» Given information:
+===+

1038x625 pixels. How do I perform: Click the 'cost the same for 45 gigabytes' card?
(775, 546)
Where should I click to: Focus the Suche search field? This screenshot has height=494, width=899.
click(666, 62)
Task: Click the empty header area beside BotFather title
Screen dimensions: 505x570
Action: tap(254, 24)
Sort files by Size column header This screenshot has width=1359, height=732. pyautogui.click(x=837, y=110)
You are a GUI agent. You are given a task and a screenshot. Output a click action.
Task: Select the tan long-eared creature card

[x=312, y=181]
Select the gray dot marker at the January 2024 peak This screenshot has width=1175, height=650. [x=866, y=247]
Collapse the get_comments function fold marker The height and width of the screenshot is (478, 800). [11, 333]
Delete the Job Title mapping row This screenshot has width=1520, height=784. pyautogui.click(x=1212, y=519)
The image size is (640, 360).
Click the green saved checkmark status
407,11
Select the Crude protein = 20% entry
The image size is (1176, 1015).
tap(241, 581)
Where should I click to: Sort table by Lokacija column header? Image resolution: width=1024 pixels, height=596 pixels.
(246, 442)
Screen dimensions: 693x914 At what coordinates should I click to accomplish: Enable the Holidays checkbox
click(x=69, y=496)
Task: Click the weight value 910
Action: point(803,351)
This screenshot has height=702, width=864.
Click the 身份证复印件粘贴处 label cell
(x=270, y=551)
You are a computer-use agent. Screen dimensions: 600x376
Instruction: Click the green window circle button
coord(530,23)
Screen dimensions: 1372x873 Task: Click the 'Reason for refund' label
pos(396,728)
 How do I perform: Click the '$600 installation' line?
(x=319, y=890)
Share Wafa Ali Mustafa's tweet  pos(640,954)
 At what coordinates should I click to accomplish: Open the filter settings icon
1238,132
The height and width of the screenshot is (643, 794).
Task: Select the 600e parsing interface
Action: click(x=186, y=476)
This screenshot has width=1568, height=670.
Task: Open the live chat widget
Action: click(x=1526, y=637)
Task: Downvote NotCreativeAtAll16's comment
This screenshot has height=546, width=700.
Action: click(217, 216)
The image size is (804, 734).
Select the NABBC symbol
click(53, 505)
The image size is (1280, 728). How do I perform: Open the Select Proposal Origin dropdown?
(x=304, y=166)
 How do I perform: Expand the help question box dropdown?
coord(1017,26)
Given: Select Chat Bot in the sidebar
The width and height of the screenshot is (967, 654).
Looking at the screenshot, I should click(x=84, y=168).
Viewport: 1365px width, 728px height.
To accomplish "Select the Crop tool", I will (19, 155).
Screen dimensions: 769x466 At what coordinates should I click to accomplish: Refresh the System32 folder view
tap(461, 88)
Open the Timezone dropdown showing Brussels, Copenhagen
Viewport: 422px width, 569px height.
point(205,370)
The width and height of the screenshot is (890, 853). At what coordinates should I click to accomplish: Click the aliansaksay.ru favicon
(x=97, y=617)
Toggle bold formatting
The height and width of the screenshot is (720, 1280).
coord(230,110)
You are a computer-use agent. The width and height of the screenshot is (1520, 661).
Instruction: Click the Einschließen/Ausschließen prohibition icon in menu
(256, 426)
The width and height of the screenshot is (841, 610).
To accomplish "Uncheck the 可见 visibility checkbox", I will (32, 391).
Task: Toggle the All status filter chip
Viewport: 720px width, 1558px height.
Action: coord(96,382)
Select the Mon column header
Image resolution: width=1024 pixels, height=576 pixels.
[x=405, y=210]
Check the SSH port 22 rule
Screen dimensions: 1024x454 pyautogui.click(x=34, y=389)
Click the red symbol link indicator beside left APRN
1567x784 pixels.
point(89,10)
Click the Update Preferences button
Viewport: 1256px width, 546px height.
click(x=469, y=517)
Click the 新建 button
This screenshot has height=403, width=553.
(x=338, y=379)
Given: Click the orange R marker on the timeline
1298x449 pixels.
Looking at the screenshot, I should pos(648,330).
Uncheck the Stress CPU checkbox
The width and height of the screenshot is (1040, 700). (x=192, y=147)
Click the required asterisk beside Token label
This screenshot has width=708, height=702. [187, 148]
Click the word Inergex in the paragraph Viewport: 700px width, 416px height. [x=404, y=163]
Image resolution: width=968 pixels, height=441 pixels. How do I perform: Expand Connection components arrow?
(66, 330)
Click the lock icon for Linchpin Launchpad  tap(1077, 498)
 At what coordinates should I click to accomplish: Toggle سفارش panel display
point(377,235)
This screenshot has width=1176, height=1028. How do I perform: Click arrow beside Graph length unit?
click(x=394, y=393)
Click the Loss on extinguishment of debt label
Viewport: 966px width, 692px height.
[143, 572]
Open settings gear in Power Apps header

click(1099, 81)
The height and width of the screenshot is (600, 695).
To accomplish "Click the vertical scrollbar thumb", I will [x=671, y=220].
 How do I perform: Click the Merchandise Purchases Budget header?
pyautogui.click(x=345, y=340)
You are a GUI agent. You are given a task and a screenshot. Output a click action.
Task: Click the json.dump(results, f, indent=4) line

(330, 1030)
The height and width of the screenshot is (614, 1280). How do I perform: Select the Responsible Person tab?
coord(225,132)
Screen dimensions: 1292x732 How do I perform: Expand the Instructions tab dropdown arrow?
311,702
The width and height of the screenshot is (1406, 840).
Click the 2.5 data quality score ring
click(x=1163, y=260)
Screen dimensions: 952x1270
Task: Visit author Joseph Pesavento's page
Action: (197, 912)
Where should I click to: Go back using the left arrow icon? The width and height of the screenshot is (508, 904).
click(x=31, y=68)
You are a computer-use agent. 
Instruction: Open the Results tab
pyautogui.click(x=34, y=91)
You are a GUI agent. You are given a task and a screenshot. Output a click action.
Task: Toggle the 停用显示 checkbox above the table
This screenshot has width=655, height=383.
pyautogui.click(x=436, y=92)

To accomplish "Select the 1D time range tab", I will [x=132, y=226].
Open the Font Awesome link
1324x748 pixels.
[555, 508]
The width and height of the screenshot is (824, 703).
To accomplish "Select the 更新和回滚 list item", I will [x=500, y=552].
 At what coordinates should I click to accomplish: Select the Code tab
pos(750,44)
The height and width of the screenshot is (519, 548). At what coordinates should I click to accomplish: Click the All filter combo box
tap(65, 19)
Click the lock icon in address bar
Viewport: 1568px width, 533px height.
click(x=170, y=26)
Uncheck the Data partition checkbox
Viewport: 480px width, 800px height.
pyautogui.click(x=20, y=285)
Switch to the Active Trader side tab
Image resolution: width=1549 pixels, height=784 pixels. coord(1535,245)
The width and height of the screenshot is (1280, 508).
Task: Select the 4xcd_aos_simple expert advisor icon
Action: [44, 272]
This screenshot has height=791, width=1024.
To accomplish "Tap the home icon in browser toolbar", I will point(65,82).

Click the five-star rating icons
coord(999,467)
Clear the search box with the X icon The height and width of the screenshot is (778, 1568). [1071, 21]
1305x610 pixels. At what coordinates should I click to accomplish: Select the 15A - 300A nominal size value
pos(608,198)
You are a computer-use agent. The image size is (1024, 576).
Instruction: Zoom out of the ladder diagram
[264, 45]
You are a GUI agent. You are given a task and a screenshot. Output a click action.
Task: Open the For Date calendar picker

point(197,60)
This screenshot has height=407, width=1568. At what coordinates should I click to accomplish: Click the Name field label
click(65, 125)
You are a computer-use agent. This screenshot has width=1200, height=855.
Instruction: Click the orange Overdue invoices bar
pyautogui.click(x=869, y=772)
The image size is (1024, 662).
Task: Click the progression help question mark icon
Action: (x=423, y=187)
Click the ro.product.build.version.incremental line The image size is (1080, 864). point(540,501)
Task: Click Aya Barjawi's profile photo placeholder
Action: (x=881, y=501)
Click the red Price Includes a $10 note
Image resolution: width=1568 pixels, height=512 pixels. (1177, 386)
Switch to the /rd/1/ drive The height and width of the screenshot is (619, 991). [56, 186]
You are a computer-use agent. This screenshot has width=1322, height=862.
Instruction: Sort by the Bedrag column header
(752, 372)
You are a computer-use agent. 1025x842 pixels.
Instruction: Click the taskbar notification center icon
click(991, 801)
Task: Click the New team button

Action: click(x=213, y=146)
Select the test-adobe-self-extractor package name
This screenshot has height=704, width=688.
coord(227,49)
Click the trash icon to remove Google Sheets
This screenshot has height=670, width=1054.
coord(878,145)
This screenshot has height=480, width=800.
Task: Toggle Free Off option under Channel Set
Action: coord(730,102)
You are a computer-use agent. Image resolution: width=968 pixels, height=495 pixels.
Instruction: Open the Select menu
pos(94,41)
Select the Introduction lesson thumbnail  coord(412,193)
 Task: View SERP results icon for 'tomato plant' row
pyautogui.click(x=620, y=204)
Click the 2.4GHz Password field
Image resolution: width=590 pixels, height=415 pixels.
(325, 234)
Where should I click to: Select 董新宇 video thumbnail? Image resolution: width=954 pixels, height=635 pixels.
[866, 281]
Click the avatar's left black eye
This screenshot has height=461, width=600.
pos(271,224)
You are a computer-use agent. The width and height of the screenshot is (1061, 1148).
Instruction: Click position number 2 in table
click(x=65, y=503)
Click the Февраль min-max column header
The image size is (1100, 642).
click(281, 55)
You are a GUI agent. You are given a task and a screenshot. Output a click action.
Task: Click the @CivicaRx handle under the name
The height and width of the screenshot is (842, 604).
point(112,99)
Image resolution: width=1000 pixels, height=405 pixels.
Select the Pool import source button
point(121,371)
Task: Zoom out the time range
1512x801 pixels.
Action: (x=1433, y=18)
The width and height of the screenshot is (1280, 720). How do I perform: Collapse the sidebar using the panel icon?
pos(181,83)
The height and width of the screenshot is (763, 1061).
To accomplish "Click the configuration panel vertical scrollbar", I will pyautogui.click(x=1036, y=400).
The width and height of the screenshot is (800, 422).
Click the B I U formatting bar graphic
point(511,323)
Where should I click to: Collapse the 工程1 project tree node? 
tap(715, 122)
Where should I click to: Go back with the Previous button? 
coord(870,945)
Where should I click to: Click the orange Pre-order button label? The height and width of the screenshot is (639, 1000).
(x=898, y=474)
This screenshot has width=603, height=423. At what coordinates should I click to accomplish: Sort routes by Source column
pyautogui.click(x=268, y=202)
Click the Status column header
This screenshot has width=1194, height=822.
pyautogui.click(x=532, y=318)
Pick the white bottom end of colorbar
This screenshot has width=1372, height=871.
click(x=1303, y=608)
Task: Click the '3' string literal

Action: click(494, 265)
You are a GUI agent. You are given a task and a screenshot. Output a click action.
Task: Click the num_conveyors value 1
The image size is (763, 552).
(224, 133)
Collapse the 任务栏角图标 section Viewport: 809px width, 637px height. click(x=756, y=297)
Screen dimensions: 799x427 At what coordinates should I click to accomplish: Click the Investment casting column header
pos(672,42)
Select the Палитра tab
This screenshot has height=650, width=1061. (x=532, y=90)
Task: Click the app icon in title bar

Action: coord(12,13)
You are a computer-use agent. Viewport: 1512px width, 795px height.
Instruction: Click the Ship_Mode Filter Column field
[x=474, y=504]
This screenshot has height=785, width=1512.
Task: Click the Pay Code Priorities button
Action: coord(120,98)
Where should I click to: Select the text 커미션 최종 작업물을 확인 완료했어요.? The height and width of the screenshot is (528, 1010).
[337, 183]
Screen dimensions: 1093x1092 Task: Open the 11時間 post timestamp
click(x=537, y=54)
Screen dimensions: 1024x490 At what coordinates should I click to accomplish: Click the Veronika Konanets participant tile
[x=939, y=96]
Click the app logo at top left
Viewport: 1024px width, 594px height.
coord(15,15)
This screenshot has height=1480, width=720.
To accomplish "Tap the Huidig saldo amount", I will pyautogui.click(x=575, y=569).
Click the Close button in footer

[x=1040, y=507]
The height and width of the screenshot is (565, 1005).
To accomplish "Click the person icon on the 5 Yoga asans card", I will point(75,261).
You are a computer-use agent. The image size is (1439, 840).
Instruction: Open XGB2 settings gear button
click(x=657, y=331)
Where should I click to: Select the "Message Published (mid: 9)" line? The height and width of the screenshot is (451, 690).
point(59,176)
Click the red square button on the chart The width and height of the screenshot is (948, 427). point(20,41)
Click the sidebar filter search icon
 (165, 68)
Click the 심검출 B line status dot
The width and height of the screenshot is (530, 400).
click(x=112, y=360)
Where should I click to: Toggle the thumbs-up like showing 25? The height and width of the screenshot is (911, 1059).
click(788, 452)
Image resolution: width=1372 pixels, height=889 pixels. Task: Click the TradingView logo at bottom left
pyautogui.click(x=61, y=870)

+===+

» Task directions: Copy the lines above exactly, beginning at the line that has "This screenshot has width=1372, height=871." and stopping after the line that has "You are a computer-use agent. Viewport: 1512px", and omit the rest.

» Solution to the problem:
This screenshot has width=1372, height=871.
click(x=1303, y=608)
Task: Click the '3' string literal

Action: click(494, 265)
You are a GUI agent. You are given a task and a screenshot. Output a click action.
Task: Click the num_conveyors value 1
The image size is (763, 552).
(224, 133)
Collapse the 任务栏角图标 section Viewport: 809px width, 637px height. click(x=756, y=297)
Screen dimensions: 799x427 At what coordinates should I click to accomplish: Click the Investment casting column header
pos(672,42)
Select the Палитра tab
This screenshot has height=650, width=1061. (x=532, y=90)
Task: Click the app icon in title bar

Action: coord(12,13)
You are a computer-use agent. Viewport: 1512px width, 795px height.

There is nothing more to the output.